■ **Task requirements**:
From the listing below, restate word for word the lines from the line containing "Click the 0.00 level on MACD scale" down through the line containing "The image size". Exclude pictures.

■ **Entries provided**:
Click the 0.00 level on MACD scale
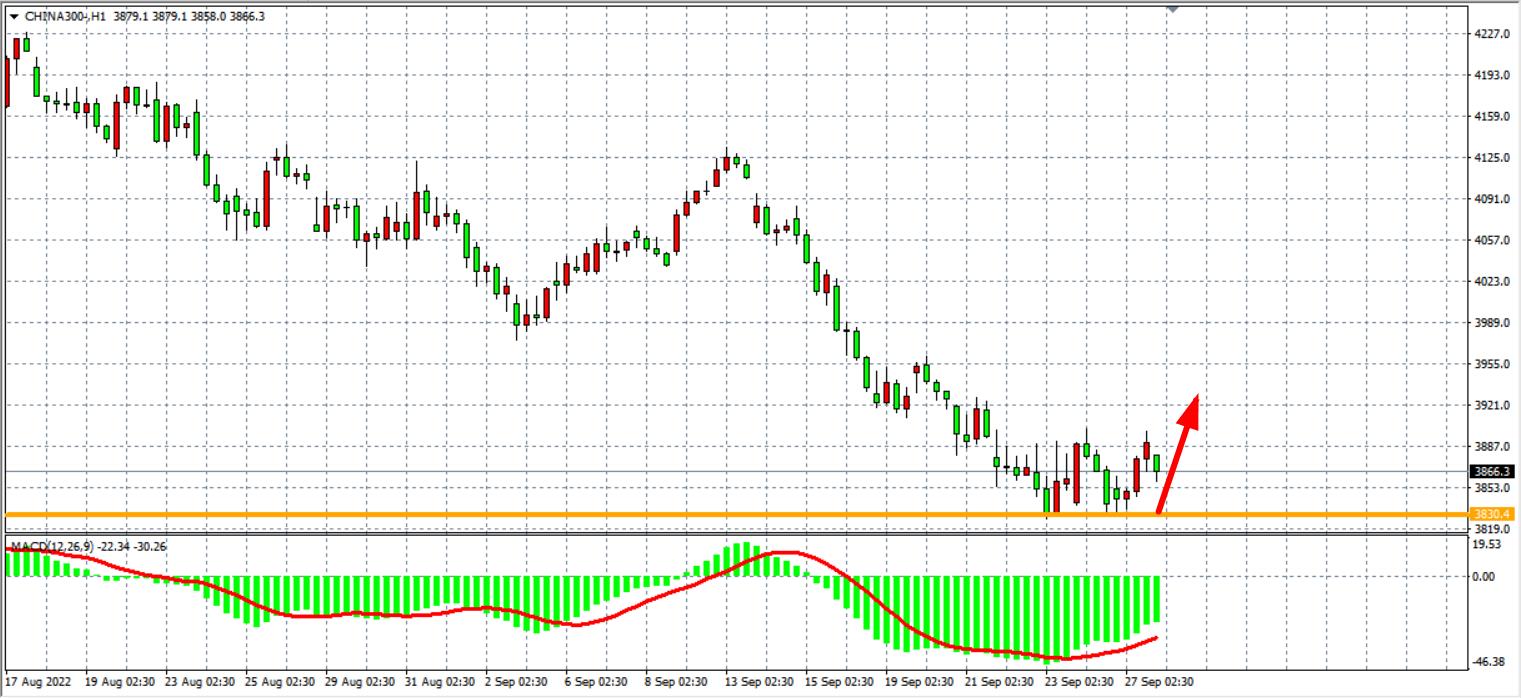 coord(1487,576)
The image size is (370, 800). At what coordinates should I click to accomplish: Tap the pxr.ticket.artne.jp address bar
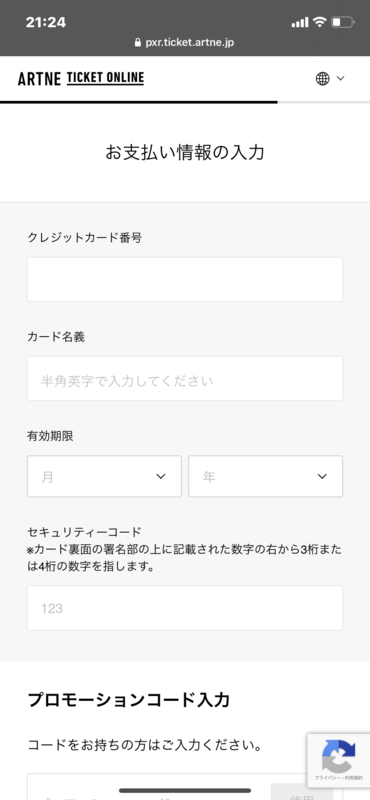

---

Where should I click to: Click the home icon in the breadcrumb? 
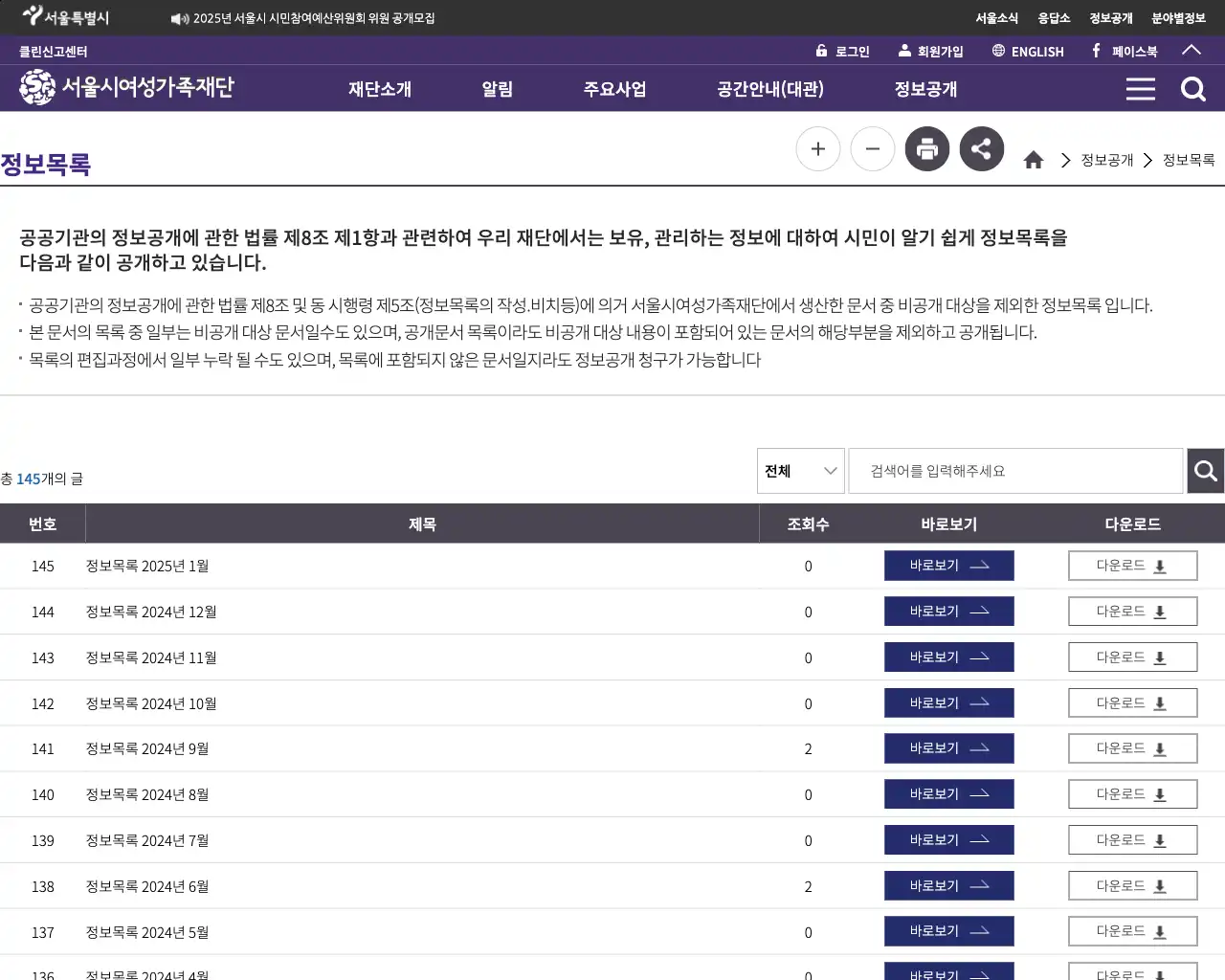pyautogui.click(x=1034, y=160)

■ **Answer for this exercise**:
Click the 0.00 level on MACD scale
 coord(1487,576)
The image size is (370, 800). At what coordinates should I click to accomplish: Tap the pxr.ticket.artne.jp address bar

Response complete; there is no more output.